Word and element pointing entries
++++++

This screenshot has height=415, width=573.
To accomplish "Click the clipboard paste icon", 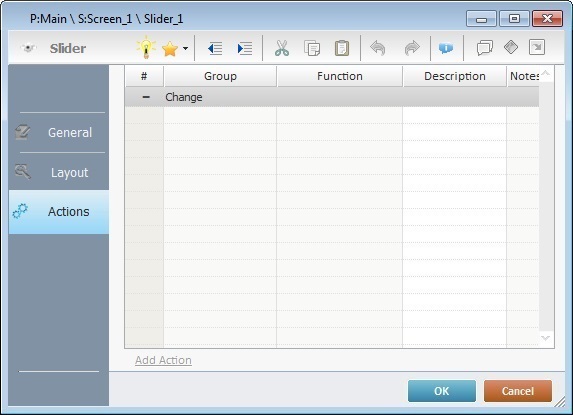I will [x=342, y=48].
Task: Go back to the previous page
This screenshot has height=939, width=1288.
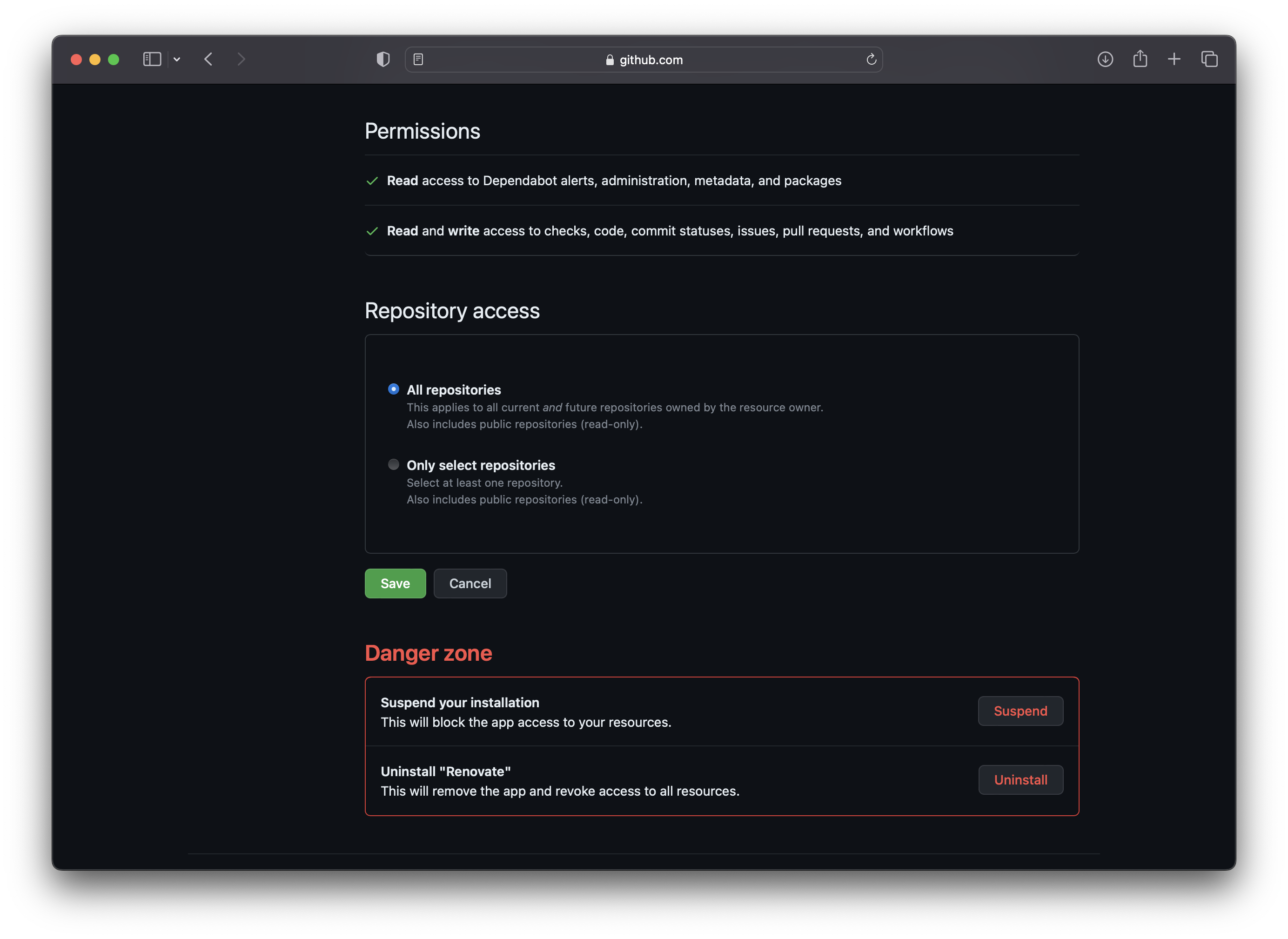Action: [208, 59]
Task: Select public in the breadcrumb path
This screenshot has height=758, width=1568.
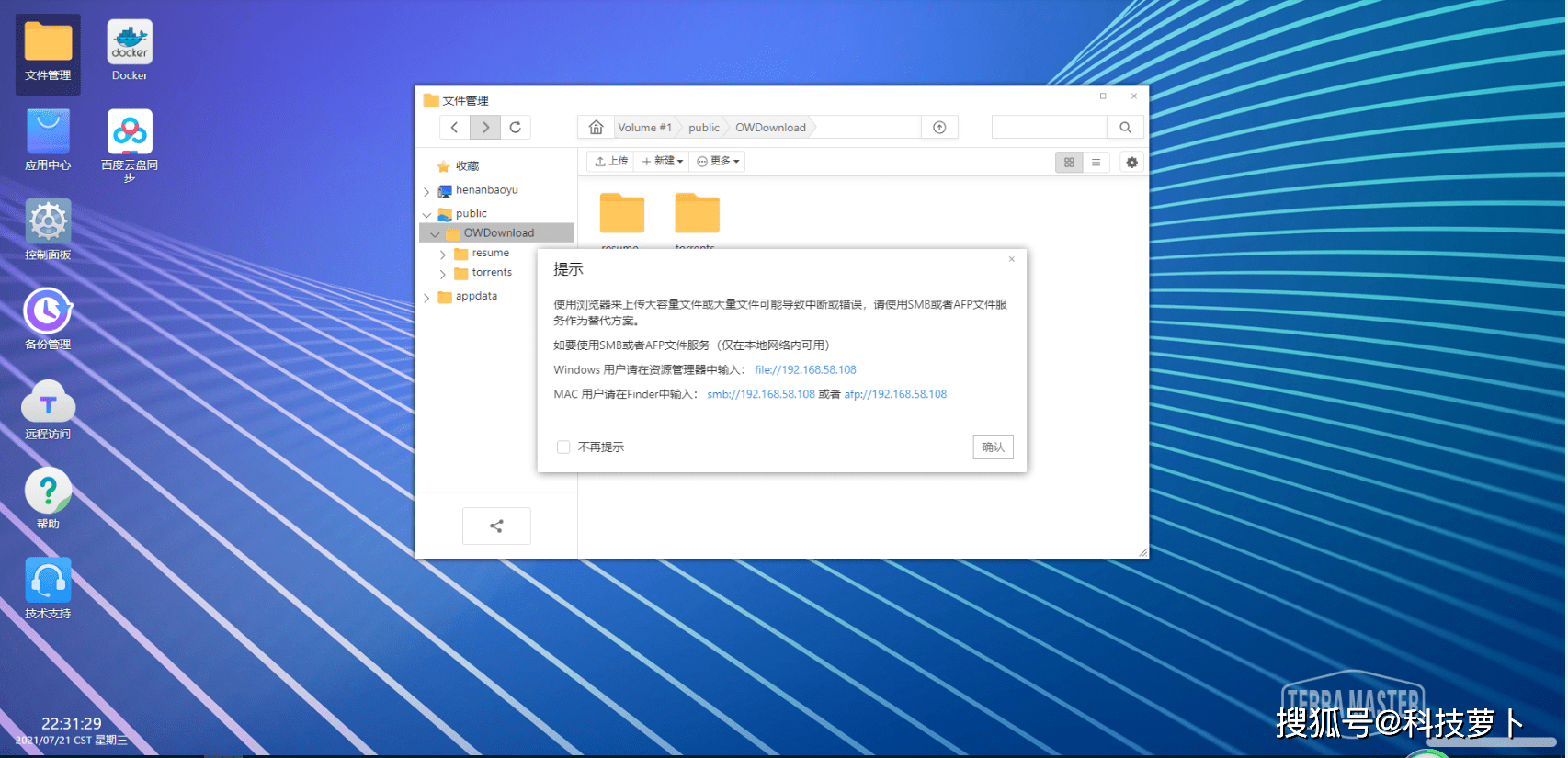Action: tap(704, 128)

++++++

Problem details.
From the listing above, pull out every line that contains the word "height" and copy each one.

Exercise solution.
This screenshot has height=415, width=573.
This screenshot has height=939, width=1288.
This screenshot has height=758, width=1568.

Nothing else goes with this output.